We already covered “What is short selling?” now we’re going to cover an actual short sell trade that I made in one of my accounts.
Here you can see a chart of Hewitt Associates on the NYSE, symbol HEW, and you might be asking, “Where and how did I find this stock?” Well, it was very simple.

All I did was some simple scanning, using Stockcharts.com scanning tools to build a watch list and once I had this stock on my radar, I simply waited for an opportunity to present itself. There was definitely some major pain here. A lot of people felt a lot of pain with this big red candlestick, with volume. It closed at an area of support, rallied off of there a little bit, created a new resistance point, which actually is a previous area of support. Now it’s acting as resistance.

One of the things that caught my eye as well was the fact that the 20 period and the 40 period moving average crossed downwards. Now it’s really indicating that the bears have taken control and you might want to start looking for short opportunities. After this minor resistance has been established, I’m looking for another opportunity to short at or near that area. You can see here, it actually tests that resistance, comes back down to that previous area of support, so you got a very strong support area here. It rallies off of there again and goes back to roughly the same area of resistance. This is where I’m really starting to watch, and actually, on this exact candlestick – you can see a shooting star candlestick pattern showing up here – this is when I’m zeroing in for the kill and getting ready to short sell this stock.

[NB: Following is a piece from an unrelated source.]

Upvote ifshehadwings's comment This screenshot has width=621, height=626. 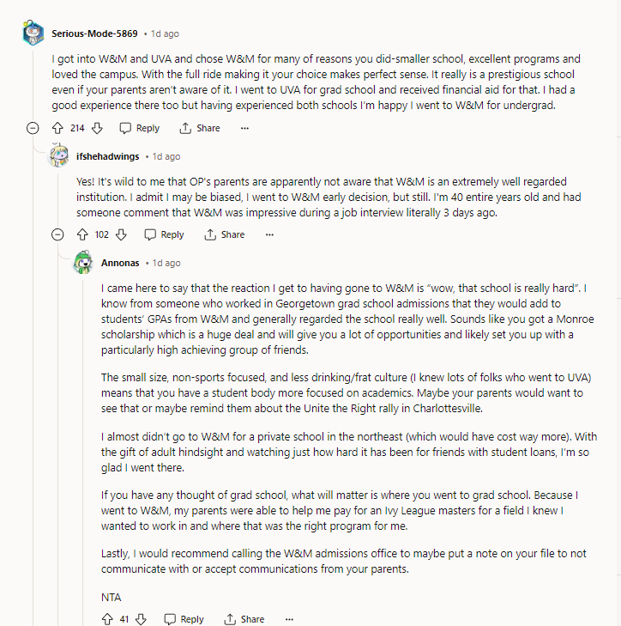[x=83, y=234]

Entered position at $26.85, stop $27.55. Covered half at $25

Let’s take a look at the trade on the next chart. Here we have our shooting star candlestick and my entry point is on June 7th at $26.85. Why $26.85? Well, we have this candlestick pattern where it trades all the way up to a high level, very near the resistance point, and then starts to come back downward again. Now I’m immediately shifting my focus to a shorter time frame, getting ready to pounce on this stock. I finally decide to do so at $26.85, which is $00.10 below the opening price of the day, that really confirms to me that this is weakness and that the bears have now taken control away from the bulls and are ready to take this stock lower.

I purchase 600 shares and I have a comfortable price target of $25.00, which is an area of major support. Now why 600 shares? Well, my portfolio is large enough so that I can sustain a larger position, but I don’t want to take on more than 30 percent the size of my actual portfolio in any one trade. So, I’m actually only risking with this stop loss, $420.00, not including commissions, and that is calculated based on the fact that my entry is $26.85, my stop loss is $27.55. That is $0.70 times 600 shares, which is going to mean, even if it goes to my stop loss priced at $27.55, the most I’m only going to lose is $420.00 on this trade. This is a very small and very comfortable amount of money if you have a large portfolio, so the risk is limited.

After entering this trade, the proceeds of $16,110 is then placed into my account until I actually buy back the shares, hopefully, at a lower price. In this case, that does happen. The price falls quite nicely so on the 13th of June, which is the long red candle. I hit my price target of $25.00. I sell half my position at $25.00. I get back $7,500.00 here, cost for the first half of the trade and I’ve now lowered my trailing stop loss to $25.86, the $25.86 is a full $00.25 above this day’s high of the day. I’m giving myself a $00.25 cushion plus the difference in the closing price and the high price.

Pretty comfortable spot to be in and I’ve already made a profit on the front half and if you noticed, $25.86 is below my entry price of $26.85. Now I’ve locked in a profit on the back half also.Essentially I have a free trade on the back half and this eliminates the emotion of greed and fear, because I’ve already made my profit. That appeases the greed demon and my fear is now gone because I’ve locked in a price target that’s going to guarantee me a profit on the back half.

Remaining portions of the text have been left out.